Por Fernanda Moura – via Obvious
“Como é imensa a felicidade da virgem sem culpa. Esquecendo o mundo, e pelo mundo sendo esquecida. Brilho eterno de uma mente sem lembranças! Cada prece é aceita, e cada desejo realizado” Alexander Pope
Como seria viver se pudéssemos apagar da nossa memória todos os momentos desagradáveis em nossas vidas? Como seria viver sem dores existenciais, sem culpa, sem tristezas?
É notória a busca do ser humano pela felicidade. Mas o que é felicidade? É possível viver bem sem estar feliz? Por quê entendemos a felicidade como condição sine qua non para uma vida plena?
Muitos filósofos debateram este tema. Desde os pré-socráticos até a atualidade. Para Platão, por exemplo, uma pessoa pode considerar-se feliz quando tem as três partes da alma (razão, vontade e desejo) em equilíbrio.
Já para Schopenhauer, a felicidade é uma ilusão. Para ele a vida oscila como um pêndulo entre a dor e o tédio. A felicidade é somente a momentânea satisfação de um desejo.
Felicidade é, como podemos perceber, um conceito subjetivo. Ela vai depender de suas percepções acerca do mundo e de si mesmo. Perceber a si mesmo é diferente de conhecer a si mesmo.

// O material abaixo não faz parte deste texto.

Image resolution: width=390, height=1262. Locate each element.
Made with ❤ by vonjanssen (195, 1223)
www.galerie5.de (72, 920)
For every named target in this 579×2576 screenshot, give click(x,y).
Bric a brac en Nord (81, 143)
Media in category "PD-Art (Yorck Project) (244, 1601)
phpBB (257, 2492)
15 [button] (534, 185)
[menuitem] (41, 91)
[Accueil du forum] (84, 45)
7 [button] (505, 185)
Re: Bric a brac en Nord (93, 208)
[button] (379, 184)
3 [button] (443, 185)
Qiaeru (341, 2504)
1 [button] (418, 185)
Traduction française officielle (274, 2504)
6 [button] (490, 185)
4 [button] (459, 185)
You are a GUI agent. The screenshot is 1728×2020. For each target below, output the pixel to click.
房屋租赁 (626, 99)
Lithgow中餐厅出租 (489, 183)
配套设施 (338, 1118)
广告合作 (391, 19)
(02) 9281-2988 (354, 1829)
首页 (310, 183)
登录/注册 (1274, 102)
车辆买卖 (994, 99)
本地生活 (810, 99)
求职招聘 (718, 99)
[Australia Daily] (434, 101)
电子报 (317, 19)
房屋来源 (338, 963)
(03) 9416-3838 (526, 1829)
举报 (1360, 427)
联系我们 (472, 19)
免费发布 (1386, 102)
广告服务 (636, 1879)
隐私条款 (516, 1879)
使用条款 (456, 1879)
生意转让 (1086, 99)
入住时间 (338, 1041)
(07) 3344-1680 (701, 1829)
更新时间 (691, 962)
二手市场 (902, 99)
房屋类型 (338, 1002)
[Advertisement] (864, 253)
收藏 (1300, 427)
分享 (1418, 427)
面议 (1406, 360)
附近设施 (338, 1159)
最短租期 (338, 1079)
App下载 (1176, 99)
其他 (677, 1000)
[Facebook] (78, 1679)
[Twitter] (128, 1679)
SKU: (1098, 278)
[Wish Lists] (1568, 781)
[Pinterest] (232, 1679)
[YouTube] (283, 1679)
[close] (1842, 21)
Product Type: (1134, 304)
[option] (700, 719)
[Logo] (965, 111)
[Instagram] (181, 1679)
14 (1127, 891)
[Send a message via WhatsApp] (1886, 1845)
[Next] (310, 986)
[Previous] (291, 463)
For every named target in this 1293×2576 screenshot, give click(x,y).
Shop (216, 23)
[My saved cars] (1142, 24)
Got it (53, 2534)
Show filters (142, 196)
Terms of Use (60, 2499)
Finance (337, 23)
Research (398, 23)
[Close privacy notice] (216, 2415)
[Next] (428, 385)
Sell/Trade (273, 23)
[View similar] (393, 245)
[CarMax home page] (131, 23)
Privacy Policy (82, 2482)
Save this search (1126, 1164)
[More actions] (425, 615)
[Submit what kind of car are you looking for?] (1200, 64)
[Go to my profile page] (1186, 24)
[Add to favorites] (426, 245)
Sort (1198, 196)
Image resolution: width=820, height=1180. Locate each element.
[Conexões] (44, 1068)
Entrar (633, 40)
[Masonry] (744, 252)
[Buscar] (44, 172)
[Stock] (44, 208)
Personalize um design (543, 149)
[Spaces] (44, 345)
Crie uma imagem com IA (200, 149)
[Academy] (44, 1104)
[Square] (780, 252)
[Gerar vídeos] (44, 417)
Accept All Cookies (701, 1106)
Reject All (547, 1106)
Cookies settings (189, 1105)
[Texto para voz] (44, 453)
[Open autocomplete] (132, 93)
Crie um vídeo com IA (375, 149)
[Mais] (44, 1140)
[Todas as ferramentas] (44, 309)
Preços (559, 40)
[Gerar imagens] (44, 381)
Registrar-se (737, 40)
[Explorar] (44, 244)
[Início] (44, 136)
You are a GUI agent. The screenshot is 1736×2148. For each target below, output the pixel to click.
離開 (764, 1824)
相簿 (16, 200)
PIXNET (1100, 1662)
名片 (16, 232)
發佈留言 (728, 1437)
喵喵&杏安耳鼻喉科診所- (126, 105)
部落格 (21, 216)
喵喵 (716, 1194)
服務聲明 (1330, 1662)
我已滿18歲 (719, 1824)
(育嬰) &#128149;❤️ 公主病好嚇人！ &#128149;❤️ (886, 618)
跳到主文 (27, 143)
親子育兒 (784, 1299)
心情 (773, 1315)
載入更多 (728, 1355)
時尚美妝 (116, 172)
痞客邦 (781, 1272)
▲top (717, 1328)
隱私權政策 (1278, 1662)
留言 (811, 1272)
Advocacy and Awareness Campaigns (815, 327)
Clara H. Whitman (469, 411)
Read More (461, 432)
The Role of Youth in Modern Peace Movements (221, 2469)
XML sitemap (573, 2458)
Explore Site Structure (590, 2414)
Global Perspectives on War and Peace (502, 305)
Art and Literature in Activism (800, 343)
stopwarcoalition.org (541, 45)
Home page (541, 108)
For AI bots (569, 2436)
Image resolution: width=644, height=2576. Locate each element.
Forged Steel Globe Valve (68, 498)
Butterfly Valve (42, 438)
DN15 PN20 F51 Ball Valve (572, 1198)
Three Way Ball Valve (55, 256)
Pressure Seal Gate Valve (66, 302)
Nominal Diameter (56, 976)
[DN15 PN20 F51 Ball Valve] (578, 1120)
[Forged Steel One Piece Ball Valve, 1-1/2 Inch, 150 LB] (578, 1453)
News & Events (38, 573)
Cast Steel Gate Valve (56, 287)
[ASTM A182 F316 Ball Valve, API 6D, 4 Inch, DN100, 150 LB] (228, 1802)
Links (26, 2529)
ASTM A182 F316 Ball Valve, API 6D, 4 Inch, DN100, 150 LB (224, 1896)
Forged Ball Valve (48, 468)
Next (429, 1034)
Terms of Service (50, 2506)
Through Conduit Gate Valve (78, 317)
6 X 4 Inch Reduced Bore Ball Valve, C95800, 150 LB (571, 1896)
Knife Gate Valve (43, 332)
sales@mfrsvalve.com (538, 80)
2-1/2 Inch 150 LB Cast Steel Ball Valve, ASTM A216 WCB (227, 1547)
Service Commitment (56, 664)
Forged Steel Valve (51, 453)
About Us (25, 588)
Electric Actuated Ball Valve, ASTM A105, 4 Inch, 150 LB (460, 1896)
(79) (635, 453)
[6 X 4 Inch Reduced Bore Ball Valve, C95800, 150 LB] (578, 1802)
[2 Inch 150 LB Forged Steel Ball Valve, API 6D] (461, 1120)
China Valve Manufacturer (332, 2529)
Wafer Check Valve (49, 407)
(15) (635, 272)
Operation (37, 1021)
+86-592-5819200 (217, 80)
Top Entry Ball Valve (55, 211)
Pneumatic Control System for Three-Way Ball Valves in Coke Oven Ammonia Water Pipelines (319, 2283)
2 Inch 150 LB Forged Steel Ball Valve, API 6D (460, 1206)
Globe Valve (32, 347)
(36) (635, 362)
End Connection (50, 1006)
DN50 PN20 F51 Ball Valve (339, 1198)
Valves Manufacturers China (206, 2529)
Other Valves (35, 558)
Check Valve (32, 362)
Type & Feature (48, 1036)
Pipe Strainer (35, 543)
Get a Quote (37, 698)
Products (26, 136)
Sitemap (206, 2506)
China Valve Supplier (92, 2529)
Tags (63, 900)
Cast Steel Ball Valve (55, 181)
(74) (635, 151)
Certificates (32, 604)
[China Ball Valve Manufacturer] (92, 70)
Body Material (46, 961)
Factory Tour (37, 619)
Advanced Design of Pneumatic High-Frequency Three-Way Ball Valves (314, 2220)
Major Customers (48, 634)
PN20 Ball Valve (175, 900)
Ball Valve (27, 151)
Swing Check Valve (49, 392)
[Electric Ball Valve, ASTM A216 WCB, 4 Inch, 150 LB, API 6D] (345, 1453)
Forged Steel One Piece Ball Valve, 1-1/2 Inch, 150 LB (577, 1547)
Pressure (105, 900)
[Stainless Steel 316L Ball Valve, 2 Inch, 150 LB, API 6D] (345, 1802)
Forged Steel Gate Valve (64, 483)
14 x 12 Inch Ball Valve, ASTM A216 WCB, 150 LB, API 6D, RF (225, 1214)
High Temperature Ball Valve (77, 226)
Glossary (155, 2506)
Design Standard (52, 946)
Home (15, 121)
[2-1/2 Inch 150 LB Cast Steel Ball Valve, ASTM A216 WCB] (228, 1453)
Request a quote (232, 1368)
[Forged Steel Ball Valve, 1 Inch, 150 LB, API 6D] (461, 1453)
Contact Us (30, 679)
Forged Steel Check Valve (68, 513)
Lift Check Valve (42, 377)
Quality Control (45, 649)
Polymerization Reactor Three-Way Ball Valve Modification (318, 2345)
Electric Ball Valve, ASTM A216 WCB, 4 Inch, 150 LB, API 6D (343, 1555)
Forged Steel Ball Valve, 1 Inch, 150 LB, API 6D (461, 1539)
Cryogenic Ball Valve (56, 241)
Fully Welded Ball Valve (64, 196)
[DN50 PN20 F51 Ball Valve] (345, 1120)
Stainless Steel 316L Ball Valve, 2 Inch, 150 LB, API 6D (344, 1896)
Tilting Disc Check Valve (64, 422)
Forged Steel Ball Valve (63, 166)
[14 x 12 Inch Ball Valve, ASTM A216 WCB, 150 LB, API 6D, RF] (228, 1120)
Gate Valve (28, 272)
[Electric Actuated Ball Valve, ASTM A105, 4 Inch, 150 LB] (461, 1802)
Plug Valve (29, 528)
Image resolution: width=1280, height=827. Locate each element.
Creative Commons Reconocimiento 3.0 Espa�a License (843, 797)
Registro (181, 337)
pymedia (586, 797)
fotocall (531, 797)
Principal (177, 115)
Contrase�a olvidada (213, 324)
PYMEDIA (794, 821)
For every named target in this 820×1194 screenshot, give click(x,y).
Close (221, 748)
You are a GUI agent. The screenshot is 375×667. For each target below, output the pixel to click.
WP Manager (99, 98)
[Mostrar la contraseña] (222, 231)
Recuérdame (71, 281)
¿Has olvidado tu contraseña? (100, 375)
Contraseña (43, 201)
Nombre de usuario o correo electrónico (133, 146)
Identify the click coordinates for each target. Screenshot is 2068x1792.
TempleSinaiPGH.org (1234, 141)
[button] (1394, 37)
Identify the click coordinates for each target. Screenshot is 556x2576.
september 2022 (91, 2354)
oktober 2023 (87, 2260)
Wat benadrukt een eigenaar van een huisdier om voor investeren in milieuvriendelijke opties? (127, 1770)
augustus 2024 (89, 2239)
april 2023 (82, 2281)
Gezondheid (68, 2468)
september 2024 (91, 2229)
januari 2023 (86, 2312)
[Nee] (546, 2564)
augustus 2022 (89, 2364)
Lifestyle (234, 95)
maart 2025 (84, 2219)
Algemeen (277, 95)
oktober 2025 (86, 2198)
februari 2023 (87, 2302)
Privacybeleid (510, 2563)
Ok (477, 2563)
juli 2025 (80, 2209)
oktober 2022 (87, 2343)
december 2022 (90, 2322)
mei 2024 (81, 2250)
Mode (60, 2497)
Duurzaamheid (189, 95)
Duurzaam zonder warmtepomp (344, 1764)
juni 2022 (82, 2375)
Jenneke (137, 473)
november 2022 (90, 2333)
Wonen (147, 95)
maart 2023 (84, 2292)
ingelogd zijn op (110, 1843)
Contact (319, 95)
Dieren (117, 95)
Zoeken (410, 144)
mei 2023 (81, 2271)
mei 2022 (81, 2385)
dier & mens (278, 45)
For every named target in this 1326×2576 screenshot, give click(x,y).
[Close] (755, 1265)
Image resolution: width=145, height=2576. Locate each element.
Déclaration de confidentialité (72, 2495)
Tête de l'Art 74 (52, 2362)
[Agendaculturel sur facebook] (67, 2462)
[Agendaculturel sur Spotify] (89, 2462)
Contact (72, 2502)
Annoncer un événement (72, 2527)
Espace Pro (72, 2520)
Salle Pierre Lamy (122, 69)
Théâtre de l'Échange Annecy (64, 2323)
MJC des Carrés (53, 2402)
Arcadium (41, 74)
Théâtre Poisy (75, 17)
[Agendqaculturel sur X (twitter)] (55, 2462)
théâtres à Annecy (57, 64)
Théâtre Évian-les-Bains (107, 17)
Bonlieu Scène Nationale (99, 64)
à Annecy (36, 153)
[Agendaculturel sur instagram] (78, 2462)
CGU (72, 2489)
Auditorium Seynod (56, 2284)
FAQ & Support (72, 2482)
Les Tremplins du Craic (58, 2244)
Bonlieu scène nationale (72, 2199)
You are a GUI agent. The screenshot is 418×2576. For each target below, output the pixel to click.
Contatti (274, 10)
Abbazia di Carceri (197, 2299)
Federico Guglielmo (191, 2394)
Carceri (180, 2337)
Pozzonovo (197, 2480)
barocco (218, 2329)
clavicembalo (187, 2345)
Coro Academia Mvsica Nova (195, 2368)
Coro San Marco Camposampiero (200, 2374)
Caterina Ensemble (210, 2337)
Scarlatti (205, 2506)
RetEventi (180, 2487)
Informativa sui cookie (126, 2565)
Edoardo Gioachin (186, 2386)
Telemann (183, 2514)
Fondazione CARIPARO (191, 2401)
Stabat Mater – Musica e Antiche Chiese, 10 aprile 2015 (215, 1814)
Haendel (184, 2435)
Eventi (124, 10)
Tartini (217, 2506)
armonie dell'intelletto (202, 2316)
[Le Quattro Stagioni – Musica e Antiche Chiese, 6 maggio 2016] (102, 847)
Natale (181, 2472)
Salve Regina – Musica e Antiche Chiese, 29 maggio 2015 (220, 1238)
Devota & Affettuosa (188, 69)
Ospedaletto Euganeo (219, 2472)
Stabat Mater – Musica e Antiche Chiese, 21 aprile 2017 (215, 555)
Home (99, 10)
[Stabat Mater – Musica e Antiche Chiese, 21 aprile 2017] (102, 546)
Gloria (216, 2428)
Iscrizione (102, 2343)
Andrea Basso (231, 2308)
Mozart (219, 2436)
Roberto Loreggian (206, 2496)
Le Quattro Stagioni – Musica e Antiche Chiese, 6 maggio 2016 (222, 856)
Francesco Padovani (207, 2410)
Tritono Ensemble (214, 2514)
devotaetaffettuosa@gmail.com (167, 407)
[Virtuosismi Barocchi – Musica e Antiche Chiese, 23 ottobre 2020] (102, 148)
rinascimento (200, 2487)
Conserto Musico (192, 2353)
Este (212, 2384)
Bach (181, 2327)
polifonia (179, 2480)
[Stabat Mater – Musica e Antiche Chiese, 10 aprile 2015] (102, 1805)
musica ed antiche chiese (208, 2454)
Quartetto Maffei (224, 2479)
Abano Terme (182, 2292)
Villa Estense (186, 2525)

O conhecimento quando entendido como separado da percepção, é puramente racional. Ele não utiliza os sentidos como método epistemológico. Nossas memórias, ao contrário, são percepções de momentos vividos. Não são conhecimentos. Elas não são factuais. Nossas percepções atuam em quem achamos que somos. Qual a diferença entre ser algo e achar que é algo?
Se temos parte da nossa memória extraída, retirando assim do nosso passado algumas experiências que tivemos, seremos a mesma pessoa? A resposta não é fácil, mas acredito que sim. No meu modo de ver, somos a mesma pessoa, porém pensamos que somos outra pessoa. Basicamente o que muda é o que achamos de nós mesmos em relação às nossas experiências.
No filme O Brilho Eterno de Uma Mente Sem Lembranças vemos como, à medida que as pessoas passam por nossas vidas, vão deixando marcas em nosso ser. Mesmo que não percebamos, algo se modifica no momento em que nos relacionamos com algo ou alguém. A partir daí jamais poderemos voltar a ser o que éramos antes.
Mesmo que nossas mentes apaguem uma determinada pessoa, o significado das instâncias de uma relação se espraiam para além do cérebro. O corpo também guarda as sensações e os significados percebidos em cada toque, em cada respiração.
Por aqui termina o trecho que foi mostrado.